▸ Data excerpts:

=== Section Start ===

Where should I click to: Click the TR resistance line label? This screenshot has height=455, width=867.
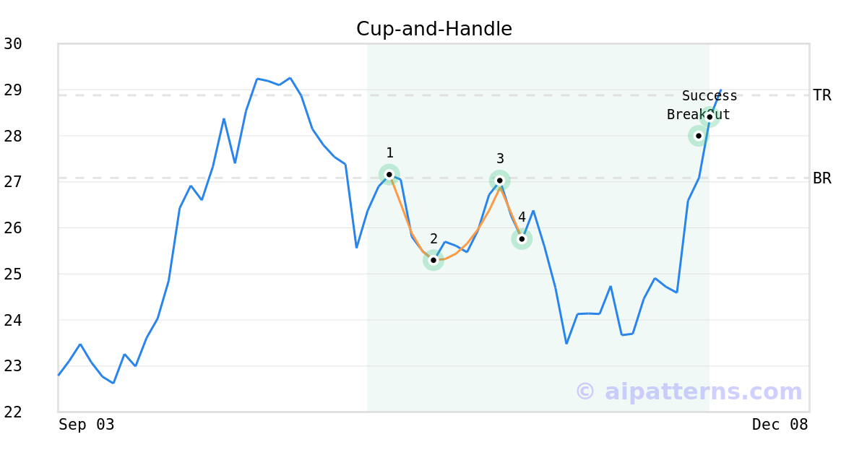pyautogui.click(x=821, y=95)
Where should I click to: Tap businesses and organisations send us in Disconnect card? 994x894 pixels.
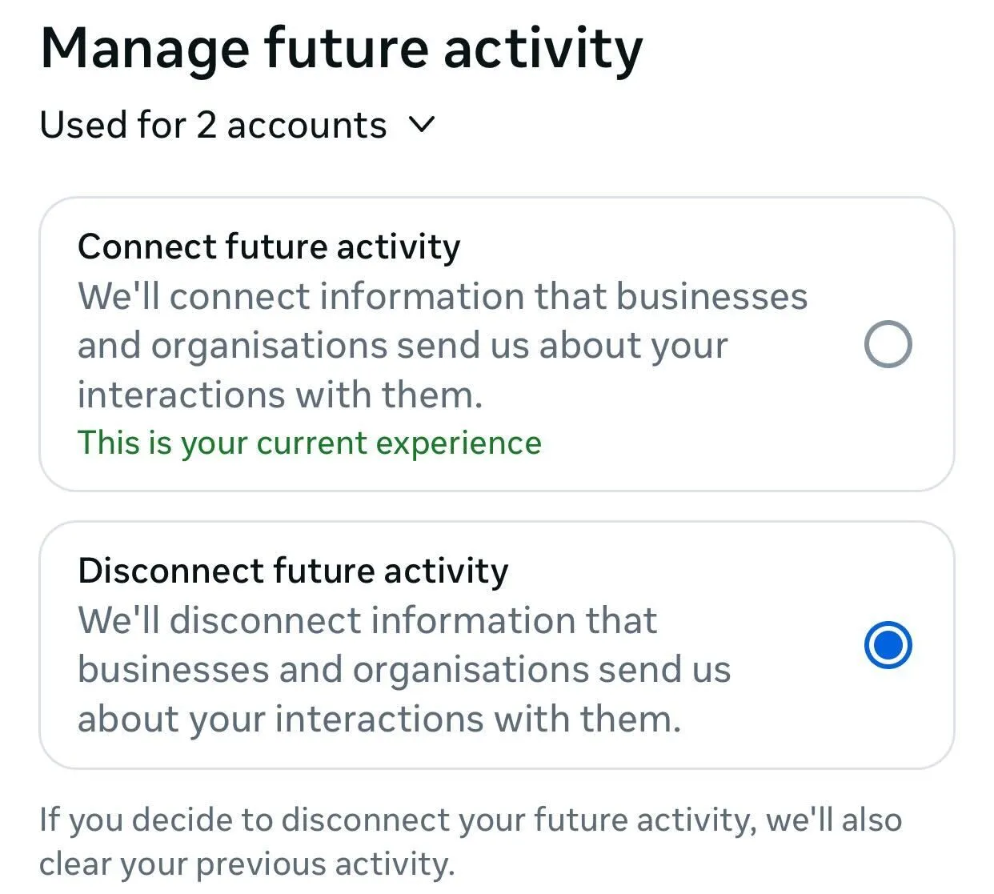point(404,670)
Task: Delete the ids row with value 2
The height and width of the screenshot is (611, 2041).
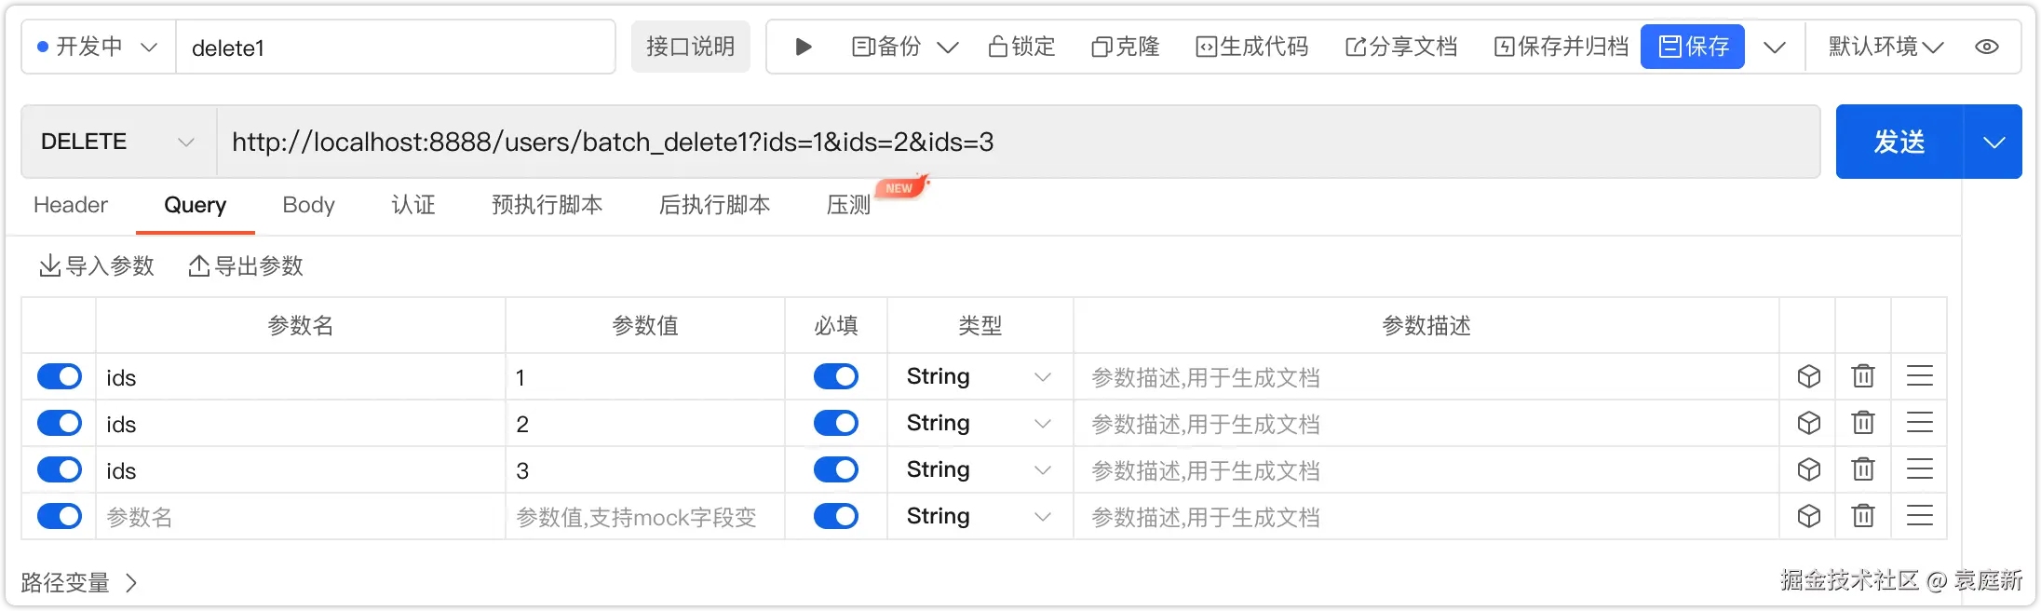Action: point(1863,423)
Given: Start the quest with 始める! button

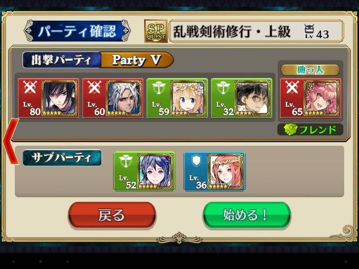Looking at the screenshot, I should [246, 215].
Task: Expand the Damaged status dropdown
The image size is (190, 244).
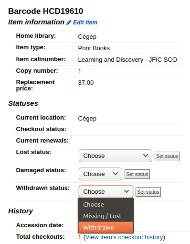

=== Section End ===

Write out exactly the lines from the one containing "Where should I click to: Tap" through the end of the records above, both included, leaving all pictures out.

Where should I click to: Tap businesses and organisations send us in Disconnect card? 994x894 pixels.
point(404,670)
Task: Delete the ids row with value 2
The height and width of the screenshot is (611, 2041).
Action: point(1863,423)
Given: Start the quest with 始める! button

Looking at the screenshot, I should [246, 215].
Task: Expand the Damaged status dropdown
The image size is (190, 244).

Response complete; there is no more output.